-- Opening Marker --

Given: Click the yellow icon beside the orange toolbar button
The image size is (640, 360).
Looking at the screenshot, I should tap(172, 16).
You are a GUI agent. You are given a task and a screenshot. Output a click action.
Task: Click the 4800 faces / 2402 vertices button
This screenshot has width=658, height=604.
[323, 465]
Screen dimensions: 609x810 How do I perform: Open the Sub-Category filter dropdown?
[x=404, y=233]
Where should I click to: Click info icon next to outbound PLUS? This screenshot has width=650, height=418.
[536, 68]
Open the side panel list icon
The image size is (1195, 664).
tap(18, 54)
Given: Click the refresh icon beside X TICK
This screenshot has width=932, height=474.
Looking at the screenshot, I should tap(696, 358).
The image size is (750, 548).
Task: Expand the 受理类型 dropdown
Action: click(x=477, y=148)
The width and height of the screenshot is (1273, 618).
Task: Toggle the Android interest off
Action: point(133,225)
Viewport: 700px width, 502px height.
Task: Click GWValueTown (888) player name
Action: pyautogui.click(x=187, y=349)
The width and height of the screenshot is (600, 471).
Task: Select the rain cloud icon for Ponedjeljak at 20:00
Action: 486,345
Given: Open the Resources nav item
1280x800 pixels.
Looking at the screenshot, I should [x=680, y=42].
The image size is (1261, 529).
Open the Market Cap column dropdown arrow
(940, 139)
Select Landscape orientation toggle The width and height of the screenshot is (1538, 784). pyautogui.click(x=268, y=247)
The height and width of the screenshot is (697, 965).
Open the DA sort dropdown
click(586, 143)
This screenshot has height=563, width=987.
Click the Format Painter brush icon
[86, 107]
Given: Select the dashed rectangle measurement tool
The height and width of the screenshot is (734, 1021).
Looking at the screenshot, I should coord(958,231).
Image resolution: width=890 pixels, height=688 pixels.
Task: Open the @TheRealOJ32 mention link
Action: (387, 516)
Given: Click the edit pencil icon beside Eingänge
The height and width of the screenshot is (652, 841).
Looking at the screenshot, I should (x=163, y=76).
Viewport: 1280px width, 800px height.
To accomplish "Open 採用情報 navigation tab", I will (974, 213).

-- Closing Marker --

* _WHAT IS BEING ASKED_
Only the lines from the one with "Given: Click the edit" through the last line above should be restated, word for word.

* _PROBLEM SOLUTION_
Given: Click the edit pencil icon beside Eingänge
The height and width of the screenshot is (652, 841).
Looking at the screenshot, I should (x=163, y=76).
Viewport: 1280px width, 800px height.
To accomplish "Open 採用情報 navigation tab", I will (974, 213).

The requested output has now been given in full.